On Abbott’s intervention

John Richardson writes: Re. “Matthewson: what Abbott doesn’t say is what should worry Turnbull” (Tuesday).

So Tony Abbott has been on a “listening tour”, during which he experienced a taxpayer-funded epiphany which allegedly revealed that people were frustrated with “governments that don’t deliver” & “oppositions that oppose just to score political points.”

Given his direct experience operating in both modes, Tony’s tour should have been more of an unhappy reminder than anything else.

Of course, it wouldn’t matter what Turnbull or his front bench did in an effort to placate Abbott, it wouldn’t make a scintilla of difference to the wrecker. Talk about desperate & dateless.

Barry Welch writes: Re. “Matthewson: what Abbott doesn’t say is what should worry Turnbull” (Tuesday).

This little old gold fish remembers when Tony Abbott (“people should live within their means, as should government”), as a Minister who had ended up in opposition in 2007 was bleating that a backbencher’s salary wasn’t sufficient for his needs — something to do with his daughters’ private school fees. How the worm turns.

On animal welfare and economics

Geoff Edwards writes: Re. “Even economists think animal welfare laws need to improve” (Tuesday).

The uselessness of the Productivity Commission is exposed again. If, as Bernard Keane claims, an economic framework is the only perspective it can bring to bear on issues like animal welfare, then its reports are worse than useless, because the economistic lens by itself can be profoundly misleading. Contemporary policy analysis requires meshing perspectives from many different sectoral and disciplinary perspectives.

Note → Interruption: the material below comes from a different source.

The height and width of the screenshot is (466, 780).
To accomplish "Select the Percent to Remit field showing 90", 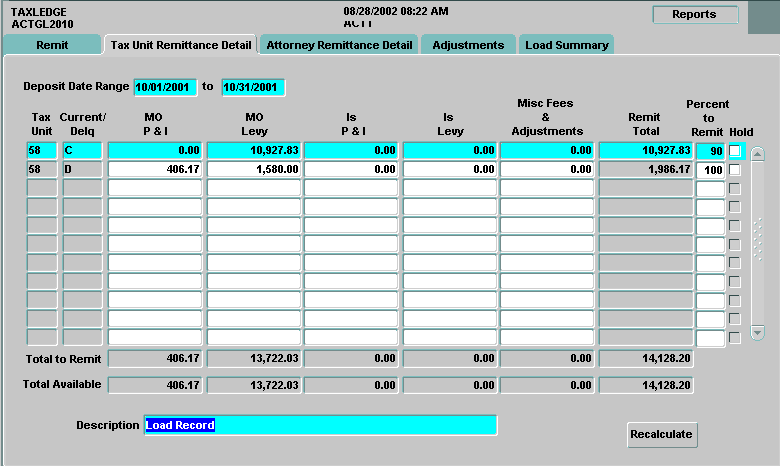I will (x=710, y=151).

Then again, having for a couple of decades preached the virtues of competition as the preferred organising principle for issue after issue across Australian society, with consequent fragmentation, loss of system coherence, inefficient overheads and loss of economies of scale, the Commission has apparently now discovered the virtues of a coordinating body at the Commonwealth level to set standards and conduct research. So much for competition (in this case between the states) as a driver of innovation and efficiency. The internal contradictions are breathtaking. Or perhaps this lack of a realisation that the virtues of competition depend on scale is a blind spot of the economics profession as a whole?